(Saved entries)
________________

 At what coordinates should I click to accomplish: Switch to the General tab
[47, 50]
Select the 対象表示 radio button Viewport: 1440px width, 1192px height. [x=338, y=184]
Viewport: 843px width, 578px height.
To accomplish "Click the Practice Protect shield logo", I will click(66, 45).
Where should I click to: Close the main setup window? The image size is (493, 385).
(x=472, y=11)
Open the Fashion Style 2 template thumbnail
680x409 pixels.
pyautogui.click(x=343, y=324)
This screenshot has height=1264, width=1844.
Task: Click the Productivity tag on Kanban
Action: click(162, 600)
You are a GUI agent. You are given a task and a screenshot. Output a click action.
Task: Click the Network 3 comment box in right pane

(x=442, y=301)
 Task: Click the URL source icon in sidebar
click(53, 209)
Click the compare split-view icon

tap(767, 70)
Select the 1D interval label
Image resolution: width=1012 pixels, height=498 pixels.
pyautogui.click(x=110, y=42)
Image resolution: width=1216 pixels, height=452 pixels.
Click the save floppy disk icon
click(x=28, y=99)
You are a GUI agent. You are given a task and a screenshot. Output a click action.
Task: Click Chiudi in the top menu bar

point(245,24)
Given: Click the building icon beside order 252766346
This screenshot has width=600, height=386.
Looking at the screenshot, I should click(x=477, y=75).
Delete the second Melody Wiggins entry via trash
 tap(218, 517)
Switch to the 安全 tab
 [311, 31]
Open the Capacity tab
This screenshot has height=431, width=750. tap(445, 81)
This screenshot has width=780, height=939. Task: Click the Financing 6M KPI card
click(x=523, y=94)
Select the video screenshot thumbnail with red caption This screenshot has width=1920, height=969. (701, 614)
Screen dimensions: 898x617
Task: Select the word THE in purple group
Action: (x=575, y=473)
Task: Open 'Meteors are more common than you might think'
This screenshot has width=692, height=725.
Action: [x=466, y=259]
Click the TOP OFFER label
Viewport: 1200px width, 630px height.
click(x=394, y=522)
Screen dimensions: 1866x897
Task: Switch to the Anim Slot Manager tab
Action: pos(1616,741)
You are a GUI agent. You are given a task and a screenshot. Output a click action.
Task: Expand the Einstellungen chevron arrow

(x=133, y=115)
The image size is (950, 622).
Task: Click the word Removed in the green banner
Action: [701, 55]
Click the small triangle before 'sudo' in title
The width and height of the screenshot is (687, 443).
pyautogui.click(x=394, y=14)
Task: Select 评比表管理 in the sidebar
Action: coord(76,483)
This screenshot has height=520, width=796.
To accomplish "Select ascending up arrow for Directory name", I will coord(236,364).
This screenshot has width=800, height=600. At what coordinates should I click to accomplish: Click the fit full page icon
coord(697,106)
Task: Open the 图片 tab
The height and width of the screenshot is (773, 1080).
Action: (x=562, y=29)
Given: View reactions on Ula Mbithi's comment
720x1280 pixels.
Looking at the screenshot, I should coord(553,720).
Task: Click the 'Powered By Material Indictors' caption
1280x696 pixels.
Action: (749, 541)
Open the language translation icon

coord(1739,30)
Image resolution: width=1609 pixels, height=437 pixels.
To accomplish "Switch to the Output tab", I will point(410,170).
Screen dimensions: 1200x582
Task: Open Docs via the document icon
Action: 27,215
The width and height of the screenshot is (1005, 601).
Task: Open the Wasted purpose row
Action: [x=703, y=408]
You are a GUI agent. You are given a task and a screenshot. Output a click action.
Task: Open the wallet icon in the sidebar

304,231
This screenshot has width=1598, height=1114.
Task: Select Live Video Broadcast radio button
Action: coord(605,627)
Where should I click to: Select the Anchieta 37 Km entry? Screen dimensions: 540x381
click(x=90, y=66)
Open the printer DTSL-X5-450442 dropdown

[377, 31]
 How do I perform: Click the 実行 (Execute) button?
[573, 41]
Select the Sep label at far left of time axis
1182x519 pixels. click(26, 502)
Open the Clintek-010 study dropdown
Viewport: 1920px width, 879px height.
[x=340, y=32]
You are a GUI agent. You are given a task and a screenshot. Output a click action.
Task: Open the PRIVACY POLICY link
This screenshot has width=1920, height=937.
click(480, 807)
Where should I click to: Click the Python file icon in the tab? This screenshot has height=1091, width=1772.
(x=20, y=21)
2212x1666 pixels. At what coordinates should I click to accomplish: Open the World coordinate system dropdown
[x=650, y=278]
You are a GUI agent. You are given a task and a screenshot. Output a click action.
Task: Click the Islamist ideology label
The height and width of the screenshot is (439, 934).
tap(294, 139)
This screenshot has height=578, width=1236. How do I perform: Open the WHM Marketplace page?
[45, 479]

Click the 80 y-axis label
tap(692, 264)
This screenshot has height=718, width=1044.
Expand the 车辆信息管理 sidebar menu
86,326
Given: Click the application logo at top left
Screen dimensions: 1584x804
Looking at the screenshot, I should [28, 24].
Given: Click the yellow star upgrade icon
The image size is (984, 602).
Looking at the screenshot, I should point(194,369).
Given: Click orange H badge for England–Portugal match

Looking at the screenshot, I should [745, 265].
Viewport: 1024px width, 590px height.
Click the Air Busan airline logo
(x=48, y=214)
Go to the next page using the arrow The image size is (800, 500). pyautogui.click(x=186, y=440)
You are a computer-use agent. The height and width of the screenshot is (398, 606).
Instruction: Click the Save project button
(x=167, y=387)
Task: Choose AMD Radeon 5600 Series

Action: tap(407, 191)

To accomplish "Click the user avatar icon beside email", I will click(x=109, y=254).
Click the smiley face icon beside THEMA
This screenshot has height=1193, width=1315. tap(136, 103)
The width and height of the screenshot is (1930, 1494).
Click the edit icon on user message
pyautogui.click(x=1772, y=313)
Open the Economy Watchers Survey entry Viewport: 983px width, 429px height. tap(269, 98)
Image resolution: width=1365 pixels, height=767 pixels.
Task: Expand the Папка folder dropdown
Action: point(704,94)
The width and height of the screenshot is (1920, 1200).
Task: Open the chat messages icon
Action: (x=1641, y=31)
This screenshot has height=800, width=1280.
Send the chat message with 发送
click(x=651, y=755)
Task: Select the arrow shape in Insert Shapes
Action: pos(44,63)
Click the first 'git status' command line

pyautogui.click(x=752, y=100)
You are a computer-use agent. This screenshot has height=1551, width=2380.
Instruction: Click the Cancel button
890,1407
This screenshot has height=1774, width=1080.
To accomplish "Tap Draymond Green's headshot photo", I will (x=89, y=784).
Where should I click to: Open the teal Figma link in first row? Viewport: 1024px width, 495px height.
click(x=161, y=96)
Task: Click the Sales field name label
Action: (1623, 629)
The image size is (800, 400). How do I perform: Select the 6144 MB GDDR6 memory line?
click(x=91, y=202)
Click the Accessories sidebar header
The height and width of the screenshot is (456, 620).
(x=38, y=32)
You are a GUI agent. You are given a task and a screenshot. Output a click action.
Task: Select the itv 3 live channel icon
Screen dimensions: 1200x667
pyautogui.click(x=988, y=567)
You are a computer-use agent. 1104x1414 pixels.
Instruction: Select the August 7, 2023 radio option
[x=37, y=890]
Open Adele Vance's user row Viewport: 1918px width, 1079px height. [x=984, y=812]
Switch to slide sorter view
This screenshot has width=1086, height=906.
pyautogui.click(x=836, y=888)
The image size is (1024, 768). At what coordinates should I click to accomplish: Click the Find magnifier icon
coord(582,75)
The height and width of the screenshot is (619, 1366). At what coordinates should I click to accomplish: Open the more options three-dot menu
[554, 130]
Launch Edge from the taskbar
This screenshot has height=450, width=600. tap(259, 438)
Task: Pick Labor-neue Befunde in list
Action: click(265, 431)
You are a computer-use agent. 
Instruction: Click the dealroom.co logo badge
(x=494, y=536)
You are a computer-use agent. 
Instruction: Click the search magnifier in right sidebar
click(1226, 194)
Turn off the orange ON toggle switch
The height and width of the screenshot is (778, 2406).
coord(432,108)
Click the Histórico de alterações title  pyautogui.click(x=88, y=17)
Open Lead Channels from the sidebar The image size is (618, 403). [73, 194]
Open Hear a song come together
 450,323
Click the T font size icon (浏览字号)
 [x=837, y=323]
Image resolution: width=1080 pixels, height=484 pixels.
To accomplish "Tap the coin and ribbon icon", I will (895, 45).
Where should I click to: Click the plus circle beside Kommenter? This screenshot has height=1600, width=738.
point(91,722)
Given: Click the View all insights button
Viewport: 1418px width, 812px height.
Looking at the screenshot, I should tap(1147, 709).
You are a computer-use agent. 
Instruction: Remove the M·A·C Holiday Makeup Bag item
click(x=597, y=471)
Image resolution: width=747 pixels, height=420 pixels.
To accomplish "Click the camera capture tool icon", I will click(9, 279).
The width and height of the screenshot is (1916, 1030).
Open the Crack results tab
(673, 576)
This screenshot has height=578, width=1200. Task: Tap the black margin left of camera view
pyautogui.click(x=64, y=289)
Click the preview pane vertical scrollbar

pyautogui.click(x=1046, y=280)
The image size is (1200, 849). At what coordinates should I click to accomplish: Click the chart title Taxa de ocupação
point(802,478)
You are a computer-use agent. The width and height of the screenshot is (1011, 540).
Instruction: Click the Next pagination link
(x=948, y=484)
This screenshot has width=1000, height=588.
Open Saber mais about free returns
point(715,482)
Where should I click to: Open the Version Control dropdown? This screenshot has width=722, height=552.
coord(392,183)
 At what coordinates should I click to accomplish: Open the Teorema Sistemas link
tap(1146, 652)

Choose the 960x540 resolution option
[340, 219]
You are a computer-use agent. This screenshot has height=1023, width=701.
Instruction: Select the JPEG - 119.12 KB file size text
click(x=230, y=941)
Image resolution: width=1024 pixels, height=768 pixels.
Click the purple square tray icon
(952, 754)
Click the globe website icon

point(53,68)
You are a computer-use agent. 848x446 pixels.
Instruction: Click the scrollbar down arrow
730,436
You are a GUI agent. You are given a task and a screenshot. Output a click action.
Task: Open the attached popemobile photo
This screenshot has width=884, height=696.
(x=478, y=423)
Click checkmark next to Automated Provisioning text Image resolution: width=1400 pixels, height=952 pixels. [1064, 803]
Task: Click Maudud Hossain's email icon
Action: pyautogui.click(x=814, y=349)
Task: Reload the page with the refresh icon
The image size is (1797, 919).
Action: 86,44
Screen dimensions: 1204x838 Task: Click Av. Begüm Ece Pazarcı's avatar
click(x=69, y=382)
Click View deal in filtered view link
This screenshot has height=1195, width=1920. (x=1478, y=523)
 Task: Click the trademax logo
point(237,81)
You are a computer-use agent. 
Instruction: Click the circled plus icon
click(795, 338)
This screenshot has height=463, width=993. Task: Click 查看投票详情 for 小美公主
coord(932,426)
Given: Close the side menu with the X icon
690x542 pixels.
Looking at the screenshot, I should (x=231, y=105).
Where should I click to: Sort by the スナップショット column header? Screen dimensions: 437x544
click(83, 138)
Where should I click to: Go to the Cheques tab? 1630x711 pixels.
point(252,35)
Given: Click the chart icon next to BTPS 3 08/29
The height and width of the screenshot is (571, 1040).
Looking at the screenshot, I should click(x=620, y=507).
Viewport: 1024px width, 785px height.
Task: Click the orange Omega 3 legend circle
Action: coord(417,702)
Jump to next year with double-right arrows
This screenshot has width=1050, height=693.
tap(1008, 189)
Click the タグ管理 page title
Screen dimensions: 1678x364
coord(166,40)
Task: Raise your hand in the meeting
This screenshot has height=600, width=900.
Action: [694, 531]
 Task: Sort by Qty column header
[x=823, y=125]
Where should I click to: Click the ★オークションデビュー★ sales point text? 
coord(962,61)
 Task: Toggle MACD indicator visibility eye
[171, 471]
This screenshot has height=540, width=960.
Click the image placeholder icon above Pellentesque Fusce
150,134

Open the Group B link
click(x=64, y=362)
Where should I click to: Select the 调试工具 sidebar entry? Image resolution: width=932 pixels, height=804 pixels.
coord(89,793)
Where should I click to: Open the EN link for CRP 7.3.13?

________________

TASK ITEM:
Reproduce each line from the records that contains the word "photo".

RESPONSE:
To accomplish "Tap Draymond Green's headshot photo", I will (x=89, y=784).
Task: Open the attached popemobile photo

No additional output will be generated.